Hospital


~ Rebecca y Ash ~



         El bebé tenía los ojos cerrados y trataba de arañarse la cara con sus diminutas uñas mientras bostezaba agotado. Imaginó que para él también había supuesto un gran esfuerzo… No había llorado al salir, simplemente había suspirado de una forma tan trágica que la hizo reír hasta encogerse de dolor. No había querido que le pusiesen nada pensando que aguantaría bien, y no se había arrepentido, pero lo cierto es que había sido peor de lo que había supuesto en un primer momento. Aún así, estaba contenta; todo había ido como la seda.

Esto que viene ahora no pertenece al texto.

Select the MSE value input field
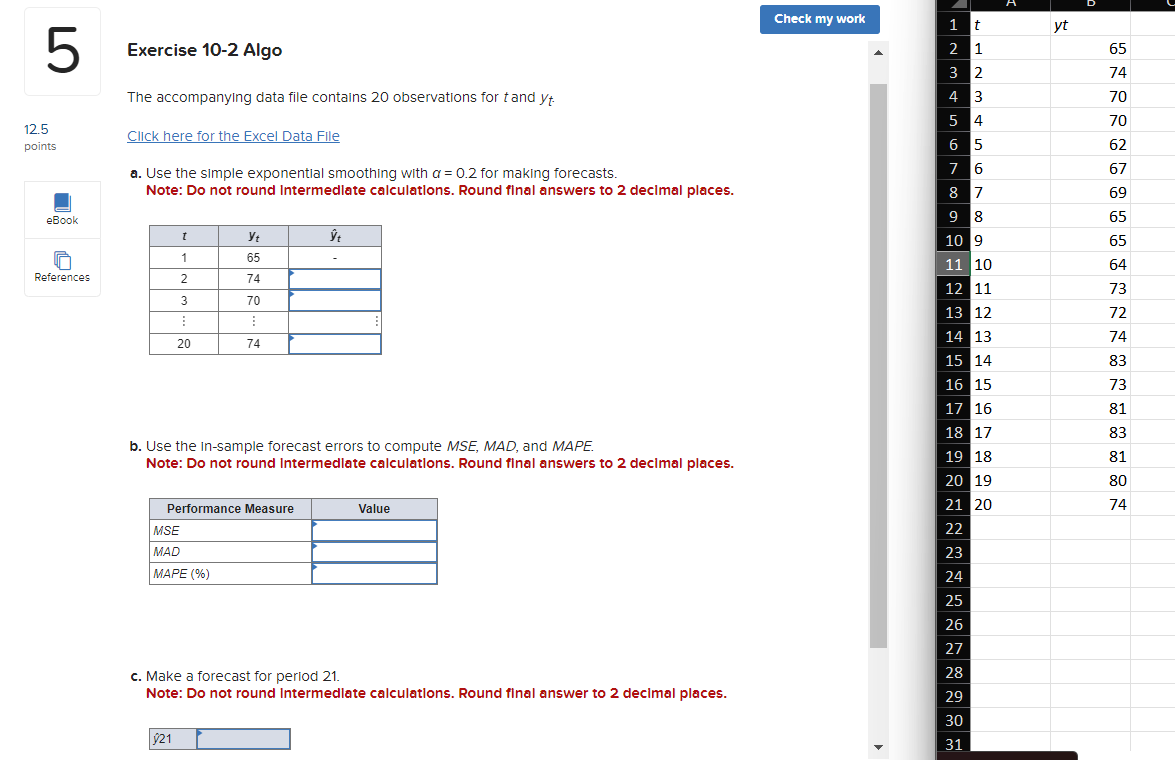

Yeialel se lo había arrebatado a la matrona sin contemplaciones y había asentido satisfecho, y sólo entonces se permitieron respirar relajados. Había querido tener al bebé en el hospital de la forma más natural posible. Más "normal", pensó. Pero no habían renunciado a la presencia de Yo. Por si acaso. Y ahora todos habían salido de la habitación dejándolos a solas.  
         A solas a los tres.
         Ash acarició la cabeza de su hijo, completamente cubierta por una espesa capa de pelo negro, como el suyo, y su mano se veía inmensa en comparación. Pero no era al bebé a quien observaban sus ojos grises. Aquellos ojos estaban fijos en ella, y la miraba de una forma totalmente distinta a cómo la había mirado hasta entonces.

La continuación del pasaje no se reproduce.